Instrumental bands are a bit of a touchy genre for me. I said in my Beyond The Epilogue review that one man bands bring to mind the bedroom Djent artists, of which some gold can be found but you’re sure to find some really unoriginal stuff. Instrumental music has the ability to get repetitive and often times can be a show of “look at these awesome guitar solos I wrote.” While Water On Mercury definitely has it’s repetitive moments, there is a lot of great work and potential to be found here and the focus on overall songwriting is pretty nice.
There’s a large focus on atmosphere on Flooded, which is brought in my both dissonant guitars and spacey-feeling keyboards, of which can be found on almost every track and without a doubt do a whole lot for the album’s flow and overall tone. The first track ends with this recording of a voice that is repeated saying, “I hope that you think things are gonna be alright from here on out”, which are the only “˜vocals’ per se on the album and, considering the placing of said vocals, I personally felt that it was as though Tim is asking us if we liked the first track and is hoping we think the rest of the album will be good from here on out. And if that indeed was his intention, major props to Tim.
Rather than throw atmosphere and an endless amount of solo’s at you, Tim lets his riffing take the forefront on the album. A great example, and my personal favorite track on the album lies in “Osmium”, the last original track on the album which features a heavy driving riff that gets varied a bit but stays relatively the same all throughout the track and succeeds in making you feel the need to bang your head. The tone of the guitar and the overall nature of the track reminds me a tad of Meshuggah, only this track definitely gets a bit more melodic than Meshuggah does. The track also ends with this really nice dark yet hopeful synth orchestra, that would be fitting for a “hero must rise from the ashes” type movie trailer.

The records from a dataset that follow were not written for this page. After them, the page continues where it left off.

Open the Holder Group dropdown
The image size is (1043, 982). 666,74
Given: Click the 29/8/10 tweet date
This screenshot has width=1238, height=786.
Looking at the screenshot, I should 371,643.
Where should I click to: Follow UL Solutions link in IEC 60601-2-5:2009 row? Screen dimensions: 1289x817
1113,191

While riffing may be the focus of the album, there is a really cool solo in the middle of the third track “Refocusing”, which changes things up just a little bit.

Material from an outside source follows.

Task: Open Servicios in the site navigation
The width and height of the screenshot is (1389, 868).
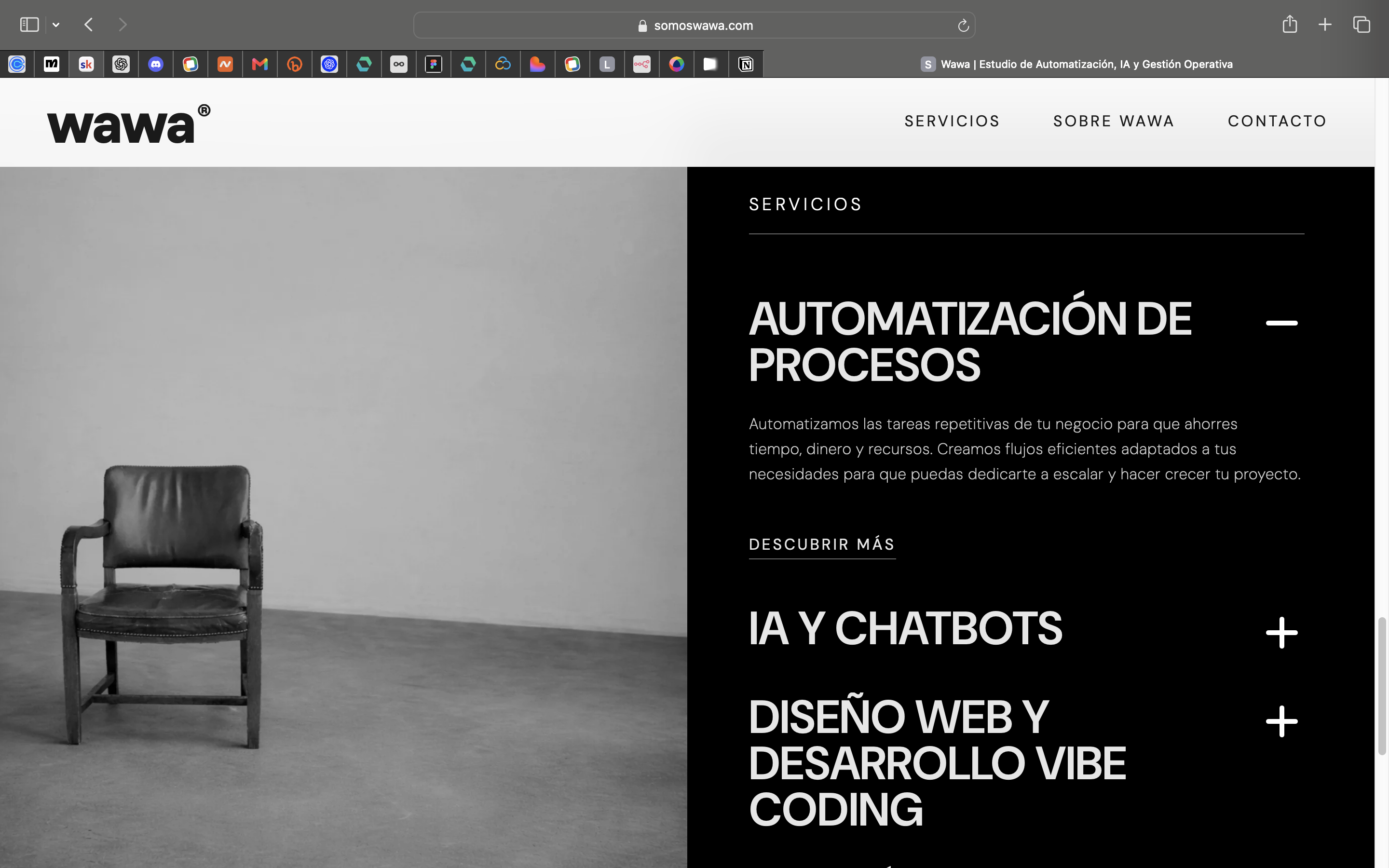Action: (x=952, y=121)
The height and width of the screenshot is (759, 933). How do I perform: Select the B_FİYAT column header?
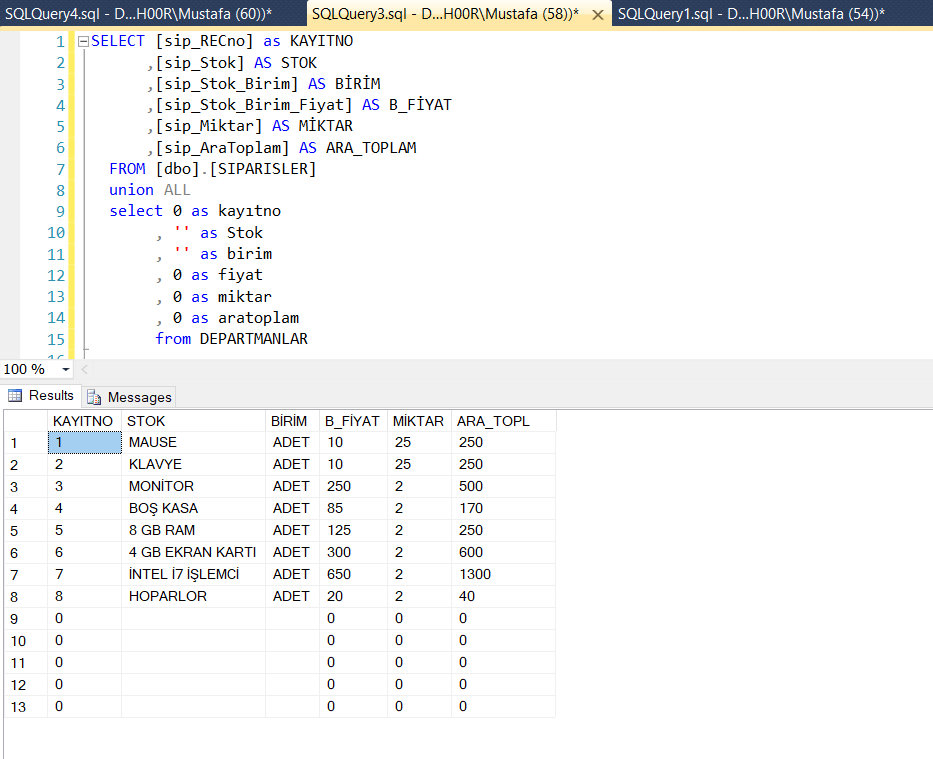(x=353, y=420)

I can’t say a whole lot for the drums, they really are solely meant to be a backbone for the album here and don’t do anything particularly amazing throughout, save for the very opening of the album and a handful of other small sections. But after that I really lose interest in them, so there is definitely room for improvement in that aspect.
Similar things might be said about the bass guitar on this album. It’s definitely audible, which is nice, but it doesn’t do anything that is wholly noteworthy; but much like the drums it certainly helps drive the album and does a good job as a supporting instrument, which is fine in my book considering that the guitars are the forefront of this album.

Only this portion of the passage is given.